Some things are to take into account though:
More round participants means more interactivity. Since all participants in the round have to provide signatures for the round to be successful, more participants means higher likelihood a round will fail and will have to be restarted, so the longer a round will take, time-wise. Note that ASPs can limit the number of participants in a round if needed and even run multiple rounds in parallel.
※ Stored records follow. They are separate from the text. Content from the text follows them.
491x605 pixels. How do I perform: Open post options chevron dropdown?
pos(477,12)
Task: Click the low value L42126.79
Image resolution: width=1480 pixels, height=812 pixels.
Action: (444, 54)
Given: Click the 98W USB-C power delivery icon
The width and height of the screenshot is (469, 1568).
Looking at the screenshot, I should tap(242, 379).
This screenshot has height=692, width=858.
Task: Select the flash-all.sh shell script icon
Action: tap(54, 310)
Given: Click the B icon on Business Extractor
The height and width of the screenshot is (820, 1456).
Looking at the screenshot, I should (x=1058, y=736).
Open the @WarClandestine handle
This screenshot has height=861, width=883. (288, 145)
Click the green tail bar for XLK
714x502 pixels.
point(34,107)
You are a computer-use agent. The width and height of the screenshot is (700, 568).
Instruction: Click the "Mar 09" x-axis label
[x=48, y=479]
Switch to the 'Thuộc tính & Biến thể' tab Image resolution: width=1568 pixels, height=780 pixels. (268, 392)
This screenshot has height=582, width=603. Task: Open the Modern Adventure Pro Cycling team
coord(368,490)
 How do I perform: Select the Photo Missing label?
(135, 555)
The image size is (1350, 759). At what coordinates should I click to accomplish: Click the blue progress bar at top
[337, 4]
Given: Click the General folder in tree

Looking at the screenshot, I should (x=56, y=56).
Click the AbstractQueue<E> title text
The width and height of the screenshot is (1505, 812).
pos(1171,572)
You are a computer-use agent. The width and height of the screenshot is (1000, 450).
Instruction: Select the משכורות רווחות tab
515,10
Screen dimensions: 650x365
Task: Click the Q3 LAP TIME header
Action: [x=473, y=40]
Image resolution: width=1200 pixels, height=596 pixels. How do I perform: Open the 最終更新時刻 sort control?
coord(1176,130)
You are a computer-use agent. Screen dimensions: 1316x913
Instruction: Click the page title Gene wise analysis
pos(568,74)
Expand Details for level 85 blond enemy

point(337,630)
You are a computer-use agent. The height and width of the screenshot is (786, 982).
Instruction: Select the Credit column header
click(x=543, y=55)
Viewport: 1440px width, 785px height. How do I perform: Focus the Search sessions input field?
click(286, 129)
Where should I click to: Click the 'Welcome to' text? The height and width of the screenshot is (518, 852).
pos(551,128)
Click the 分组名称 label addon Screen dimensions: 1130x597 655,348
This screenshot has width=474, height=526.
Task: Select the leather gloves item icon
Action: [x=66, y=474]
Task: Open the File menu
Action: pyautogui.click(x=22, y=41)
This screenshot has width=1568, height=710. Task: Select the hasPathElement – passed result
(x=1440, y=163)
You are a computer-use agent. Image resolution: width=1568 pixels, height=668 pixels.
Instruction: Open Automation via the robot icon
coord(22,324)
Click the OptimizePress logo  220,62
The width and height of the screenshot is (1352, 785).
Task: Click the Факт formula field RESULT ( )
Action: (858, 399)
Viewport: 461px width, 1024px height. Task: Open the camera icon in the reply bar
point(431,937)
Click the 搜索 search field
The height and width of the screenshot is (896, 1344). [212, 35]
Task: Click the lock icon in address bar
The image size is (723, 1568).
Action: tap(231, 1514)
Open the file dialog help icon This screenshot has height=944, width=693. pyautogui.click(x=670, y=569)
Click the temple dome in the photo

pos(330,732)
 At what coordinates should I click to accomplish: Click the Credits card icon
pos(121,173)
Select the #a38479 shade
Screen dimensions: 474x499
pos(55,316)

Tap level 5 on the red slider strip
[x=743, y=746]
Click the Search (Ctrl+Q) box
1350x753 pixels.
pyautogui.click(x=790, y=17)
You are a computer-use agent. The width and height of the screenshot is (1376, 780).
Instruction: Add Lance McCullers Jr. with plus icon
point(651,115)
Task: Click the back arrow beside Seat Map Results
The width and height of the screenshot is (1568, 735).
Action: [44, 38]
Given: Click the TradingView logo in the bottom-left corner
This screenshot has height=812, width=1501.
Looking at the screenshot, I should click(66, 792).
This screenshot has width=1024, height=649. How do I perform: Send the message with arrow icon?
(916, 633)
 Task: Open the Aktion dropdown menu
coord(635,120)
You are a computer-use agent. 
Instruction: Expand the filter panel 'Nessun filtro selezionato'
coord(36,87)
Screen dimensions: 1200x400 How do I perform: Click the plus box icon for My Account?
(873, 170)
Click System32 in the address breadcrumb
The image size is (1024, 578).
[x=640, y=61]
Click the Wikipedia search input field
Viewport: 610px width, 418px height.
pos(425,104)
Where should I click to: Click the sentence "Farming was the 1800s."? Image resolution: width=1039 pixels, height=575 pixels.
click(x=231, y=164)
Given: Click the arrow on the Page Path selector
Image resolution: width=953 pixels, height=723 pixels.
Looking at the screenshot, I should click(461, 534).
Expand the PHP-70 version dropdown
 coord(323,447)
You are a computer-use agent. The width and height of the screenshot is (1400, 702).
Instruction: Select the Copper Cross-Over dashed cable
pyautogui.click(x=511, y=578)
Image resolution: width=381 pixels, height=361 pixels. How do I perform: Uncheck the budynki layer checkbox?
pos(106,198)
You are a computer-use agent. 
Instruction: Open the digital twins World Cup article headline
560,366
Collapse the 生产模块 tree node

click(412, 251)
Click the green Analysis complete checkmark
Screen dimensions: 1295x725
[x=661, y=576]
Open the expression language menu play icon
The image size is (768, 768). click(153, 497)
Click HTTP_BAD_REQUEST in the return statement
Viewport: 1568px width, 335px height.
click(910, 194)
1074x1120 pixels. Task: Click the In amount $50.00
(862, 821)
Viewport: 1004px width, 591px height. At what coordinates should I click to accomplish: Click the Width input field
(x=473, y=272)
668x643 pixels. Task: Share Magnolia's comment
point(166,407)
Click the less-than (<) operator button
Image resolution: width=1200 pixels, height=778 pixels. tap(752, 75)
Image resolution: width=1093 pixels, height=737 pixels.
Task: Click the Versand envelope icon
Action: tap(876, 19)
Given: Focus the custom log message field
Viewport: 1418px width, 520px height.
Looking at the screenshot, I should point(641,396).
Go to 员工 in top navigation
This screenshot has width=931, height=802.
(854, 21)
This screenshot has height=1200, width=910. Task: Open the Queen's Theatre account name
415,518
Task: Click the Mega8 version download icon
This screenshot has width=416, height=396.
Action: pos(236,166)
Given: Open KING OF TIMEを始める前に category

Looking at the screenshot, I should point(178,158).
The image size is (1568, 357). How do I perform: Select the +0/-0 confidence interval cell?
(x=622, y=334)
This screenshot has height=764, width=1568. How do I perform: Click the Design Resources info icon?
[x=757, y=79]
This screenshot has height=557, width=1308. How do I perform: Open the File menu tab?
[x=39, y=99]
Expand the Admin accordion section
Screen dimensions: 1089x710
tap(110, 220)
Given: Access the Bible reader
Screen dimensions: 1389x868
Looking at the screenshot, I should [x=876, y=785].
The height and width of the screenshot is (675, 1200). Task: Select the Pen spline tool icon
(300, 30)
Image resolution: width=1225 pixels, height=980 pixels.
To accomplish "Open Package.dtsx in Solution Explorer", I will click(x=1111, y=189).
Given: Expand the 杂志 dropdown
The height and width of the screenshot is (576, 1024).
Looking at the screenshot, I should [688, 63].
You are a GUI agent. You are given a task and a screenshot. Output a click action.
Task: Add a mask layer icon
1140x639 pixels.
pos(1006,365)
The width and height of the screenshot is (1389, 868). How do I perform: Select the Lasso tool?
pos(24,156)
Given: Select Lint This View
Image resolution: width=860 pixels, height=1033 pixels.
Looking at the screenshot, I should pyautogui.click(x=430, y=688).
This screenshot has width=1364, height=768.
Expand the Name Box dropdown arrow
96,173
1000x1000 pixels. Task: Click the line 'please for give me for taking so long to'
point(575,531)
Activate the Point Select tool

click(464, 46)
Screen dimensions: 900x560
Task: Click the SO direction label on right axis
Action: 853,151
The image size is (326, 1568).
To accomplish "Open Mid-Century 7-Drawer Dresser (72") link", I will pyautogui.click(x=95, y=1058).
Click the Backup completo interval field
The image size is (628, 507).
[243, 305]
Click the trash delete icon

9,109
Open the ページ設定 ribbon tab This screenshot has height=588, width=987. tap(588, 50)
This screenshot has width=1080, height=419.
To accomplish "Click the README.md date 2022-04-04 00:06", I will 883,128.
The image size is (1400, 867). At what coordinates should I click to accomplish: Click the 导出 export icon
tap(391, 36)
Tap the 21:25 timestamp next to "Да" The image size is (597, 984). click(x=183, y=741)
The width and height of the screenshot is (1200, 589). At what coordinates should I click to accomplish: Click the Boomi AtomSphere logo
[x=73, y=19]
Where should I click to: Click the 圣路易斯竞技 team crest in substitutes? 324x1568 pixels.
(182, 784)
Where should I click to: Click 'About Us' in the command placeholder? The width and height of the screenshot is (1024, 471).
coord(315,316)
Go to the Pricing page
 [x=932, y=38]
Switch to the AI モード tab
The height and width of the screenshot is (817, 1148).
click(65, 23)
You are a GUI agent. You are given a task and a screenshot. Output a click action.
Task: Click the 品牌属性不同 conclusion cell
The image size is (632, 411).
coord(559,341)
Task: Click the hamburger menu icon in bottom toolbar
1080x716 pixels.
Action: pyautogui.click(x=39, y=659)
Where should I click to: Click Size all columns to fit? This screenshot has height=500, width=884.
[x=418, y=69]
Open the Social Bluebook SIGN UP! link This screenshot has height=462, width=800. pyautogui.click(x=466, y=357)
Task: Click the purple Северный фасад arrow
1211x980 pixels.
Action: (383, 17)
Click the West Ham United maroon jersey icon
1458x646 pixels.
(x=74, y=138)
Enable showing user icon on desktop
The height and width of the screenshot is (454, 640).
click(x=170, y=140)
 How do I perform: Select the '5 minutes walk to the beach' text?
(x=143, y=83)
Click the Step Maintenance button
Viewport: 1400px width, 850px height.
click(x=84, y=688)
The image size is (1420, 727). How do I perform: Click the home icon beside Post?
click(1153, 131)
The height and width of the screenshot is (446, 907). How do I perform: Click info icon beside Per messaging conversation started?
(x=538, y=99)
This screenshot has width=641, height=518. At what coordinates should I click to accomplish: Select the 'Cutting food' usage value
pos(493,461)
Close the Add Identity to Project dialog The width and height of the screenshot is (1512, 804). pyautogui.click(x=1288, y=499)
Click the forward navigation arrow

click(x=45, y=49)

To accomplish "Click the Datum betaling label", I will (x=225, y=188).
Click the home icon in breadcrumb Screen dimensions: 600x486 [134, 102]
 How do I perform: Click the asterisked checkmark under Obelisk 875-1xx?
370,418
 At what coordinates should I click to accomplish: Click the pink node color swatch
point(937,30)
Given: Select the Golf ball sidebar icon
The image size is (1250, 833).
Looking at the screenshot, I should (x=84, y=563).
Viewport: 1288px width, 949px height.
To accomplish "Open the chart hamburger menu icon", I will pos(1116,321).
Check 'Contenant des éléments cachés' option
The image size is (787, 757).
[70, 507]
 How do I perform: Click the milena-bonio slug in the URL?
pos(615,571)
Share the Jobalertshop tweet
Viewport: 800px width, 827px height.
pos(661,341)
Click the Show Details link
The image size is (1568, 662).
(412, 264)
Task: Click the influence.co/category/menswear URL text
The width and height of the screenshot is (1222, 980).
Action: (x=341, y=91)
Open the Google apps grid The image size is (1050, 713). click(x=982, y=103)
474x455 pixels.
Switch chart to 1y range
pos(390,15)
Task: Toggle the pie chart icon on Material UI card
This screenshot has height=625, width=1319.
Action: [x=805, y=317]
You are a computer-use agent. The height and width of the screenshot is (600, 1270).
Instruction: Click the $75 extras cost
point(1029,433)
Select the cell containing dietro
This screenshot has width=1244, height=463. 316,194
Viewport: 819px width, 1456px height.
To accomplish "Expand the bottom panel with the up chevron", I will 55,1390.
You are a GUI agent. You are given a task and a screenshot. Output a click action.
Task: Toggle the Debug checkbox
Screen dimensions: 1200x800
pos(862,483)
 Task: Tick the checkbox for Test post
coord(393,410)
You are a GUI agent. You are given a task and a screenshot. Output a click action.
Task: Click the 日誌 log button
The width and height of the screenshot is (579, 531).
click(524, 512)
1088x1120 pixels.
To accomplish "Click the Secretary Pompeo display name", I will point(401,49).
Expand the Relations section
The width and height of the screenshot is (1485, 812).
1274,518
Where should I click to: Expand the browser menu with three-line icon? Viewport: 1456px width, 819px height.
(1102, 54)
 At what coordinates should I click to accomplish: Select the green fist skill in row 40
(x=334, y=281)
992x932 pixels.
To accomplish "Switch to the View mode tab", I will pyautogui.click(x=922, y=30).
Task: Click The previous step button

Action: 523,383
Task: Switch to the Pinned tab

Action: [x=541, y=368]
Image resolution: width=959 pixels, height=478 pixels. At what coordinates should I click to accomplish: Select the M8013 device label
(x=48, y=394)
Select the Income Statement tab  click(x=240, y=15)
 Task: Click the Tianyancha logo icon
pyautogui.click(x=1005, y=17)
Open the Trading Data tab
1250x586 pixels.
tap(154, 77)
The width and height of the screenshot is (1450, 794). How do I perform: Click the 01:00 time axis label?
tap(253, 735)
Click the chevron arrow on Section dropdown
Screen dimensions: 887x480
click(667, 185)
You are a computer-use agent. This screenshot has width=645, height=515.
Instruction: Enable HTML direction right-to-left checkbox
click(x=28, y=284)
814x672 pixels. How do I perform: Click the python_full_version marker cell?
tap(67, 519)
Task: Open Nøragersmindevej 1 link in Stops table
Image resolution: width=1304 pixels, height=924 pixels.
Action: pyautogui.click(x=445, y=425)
More vtxo tree leaves means a higher cost for unilateral exit. The number of transactions a user has to broadcast (and pay fees for) for a unilateral exit is
log2(n)withnbeing the number of leaves in the vtxo tree. While this scales logarithmically, which is pretty great, it can still become a significant burden for users to participate.When broadcasting multiple transactions for a unilateral exit, probably using a fee strategy like CPFP (child pays for parent), mempool policy puts an effective limit on the size of the exit transaction package. Currently, Bitcoin Core has a descendent limit of 25 transactions. Current work on cluster mempool will probably change this limitation and replace it with a cluster size limit (IIRC of 100). The way either of these limits affect Ark exit transactions is subtle and depends on how many people are exiting from the same Ark tx at the same time.
Eventually, I think the latter consideration will be the realistic limiting factor on realistic Ark vtxo tree size.
For example, using pre-signed transactions (clArk, i.e. covenant-less Ark) or using OP_CTV, this effectively limits the number of nodes in the entire tree*. With a limit of 25, that would mean a tree with up to 24 leaves and with a cluster limit of 100, that would mean 99 leaves.
However, with more powerful introspection opcodes**, the intermediate leaves could be fee-bumped so that this limit no longer holds.
*: In fact if only one leaf of the tree can confirm, it can make space for other branches. So let's say all nodes except the leaves is the limit. Meaning that for n leaves, there has to be space for n + 1 txs in the mempool.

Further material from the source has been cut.